Tensions between Iran and Saudi Arabia’s monarchy had already run high for years as they backed opposing forces in wars and political conflicts across the Middle East. However, the execution of the cleric and the storming of the kingdom’s Tehran embassy raised the pitch of that rivalry.
Demonstrators protesting against the execution of Sheikh Nimr al-Nimr broke into the embassy building, smashed furniture and started fires before being ejected by police.
Khamenei speaks of ‘divine vengeance’; Rouhani calls for action against attackers
Iran’s President Hassan Rouhani condemned the execution as “inhuman”, but also urged the prosecution of “extremist individuals” for attacking the embassy and the Saudi consulate in the north-eastern city of Mashhad, state media reported.
Tehran’s police chief said an unspecified number of “unruly elements” were arrested for attacking the embassy with petrol bombs and rocks. A prosecutor said 40 people were held.
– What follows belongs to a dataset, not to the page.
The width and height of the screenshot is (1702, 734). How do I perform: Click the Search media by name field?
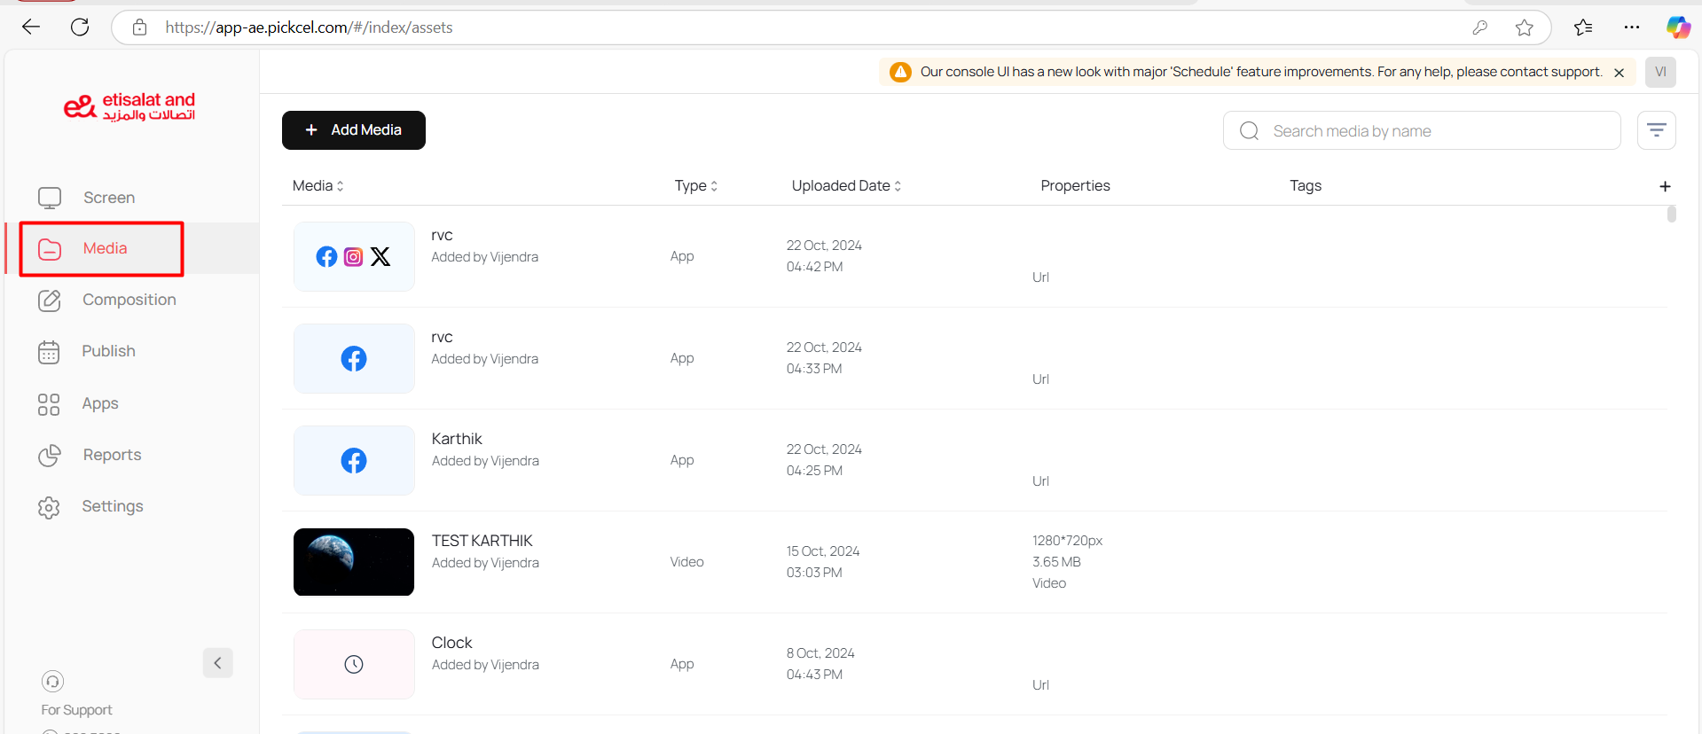coord(1437,131)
“The unjustly spilled blood of this oppressed martyr will no doubt soon show its effect and divine vengeance will befall Saudi politicians,” Iran’s Supreme Leader Ayatollah Ali Khamenei was quoted as saying by Iran’s state television.
However, the Saudi and Iranian foreign ministers told Austria they had no interest in a further of heightening tensions between them, a spokesman for Austria’s Foreign Minister Sebastian Kurz said.
Nimr, the most vocal critic of the Saudi royal family among the Shia minority, had come to be seen as a leader of the sect’s younger activists, who had grown tired of the failure of older, more measured leaders to achieve their rights.
His execution sparked angry protests in the Qatif region in eastern Saudi Arabia, where demonstrators denounced the ruling Al Saud dynasty, and in the nearby Gulf kingdom of Bahrain.
Relatives of Nimr, reached by telephone, said authorities had informed them that the body had been buried “in a cemetery of Muslims” and would not be handed over to the family.
Although most of the 47 men killed in the kingdom’s biggest mass execution for decades were Sunnis convicted of Al Qaeda attacks in Saudi Arabia a decade ago, it was Nimr and three other Shias, all accused of involvement in shooting police, who attracted most attention in the region and beyond.
Envoys summoned
Saudi Arabia on Saturday summoned the Iranian ambassador to protest what it described as hostile remarks emerging from Tehran. On Sunday, Riyadh’s Gulf allies — the United Arab Emirates, Kuwait and Bahrain — also summoned Tehran’s envoys in their countries to lodge complaints.
In Iraq, whose Shia-led government is close to Iran, religious and political figures demanded that ties with Riyadh be severed, calling into question Saudi attempts to forge a regional alliance against the militant Islamic State group, which controls large swaths of Iraq and Syria.
Iraq’s top Shia cleric Grand Ayatollah Ali al-Sistani described the executions as an “unjust aggression”.
Despite the focus on Nimr, the executions seemed mostly aimed at discouraging jihadi activities in Saudi Arabia, where dozens have died in the past year in attacks by Sunni militants.
But Saudi Arabia’s Western allies, many of whom supply it with arms, are growing concerned about its new assertiveness.
The US State Department said Nimr’s execution “risks exacerbating sectarian tensions at a time when they urgently need to be reduced”, a sentiment echoed by EU foreign policy chief Federica Mogherini.